In Europe overseas, coastal wetlands are particularly fragile and threatened. These diverse ecosystems (mangroves, ponds and lagoons) provide numerous ecosystem services: nesting sites for shellfish and fish next to the coral reef, buffer zones for land pollution depuration, protection of coasts against hurricanes, carbon sinks, etc.
These wetlands create international networks which are essential as migration stops, reproduction and feeding for birds. However, these areas are not very popular with people (for diseases, insects). They are little known and often poorly kept (litter, backfill).
The conservation of these areas has recently strengthened and this has lead to increasing management problems which leave actors unprepared: ponds salinity levels, possible climate change impacts, how to define the management and conservation objectives and under which governance, are some of the unresolved questions.
The Atelier Technique des Espaces Naturels (ATEN) with the Conservatoire du Littoral are making efforts to foster collective action for the preservation of coastal wetlands in Europe’s overseas. The project MANG (mangrove in Creole) will include four activities:
- Development of a diagnostic method which can be reused in other areas and dissemination of such method among conservation actors;
- Definition of a participative methodology for identifying management approaches for wetlands;
- Dissemination and adoption of these methodologies among wetlands overseas management actors;
- Awareness raising of wetlands importance among a wide public.
The project, with a duration of 36 months, is targeted to actors in European wetlands in the Americas and the Indian Ocean. It will start in eight pilot sites and will aim to include all overseas entities in the future.

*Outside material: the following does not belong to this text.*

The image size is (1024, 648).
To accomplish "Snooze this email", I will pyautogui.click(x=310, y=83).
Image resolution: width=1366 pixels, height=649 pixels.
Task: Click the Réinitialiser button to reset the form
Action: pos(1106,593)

The Atelier Technique des Espaces Naturels (ATEN) aims to establish networks and build capacity among management actors and coordinates the programme TEMEUM on guards capacity building.
The Conservatoire du Littoral is a key actor in overseas wetlands and mangroves management. It manages a network of 20,000 hectares of wetlands on the French coasts of America and Indian Ocean of which six are recognized as Ramsar sites. This network is linked to local management network from which the project MANG will benefit.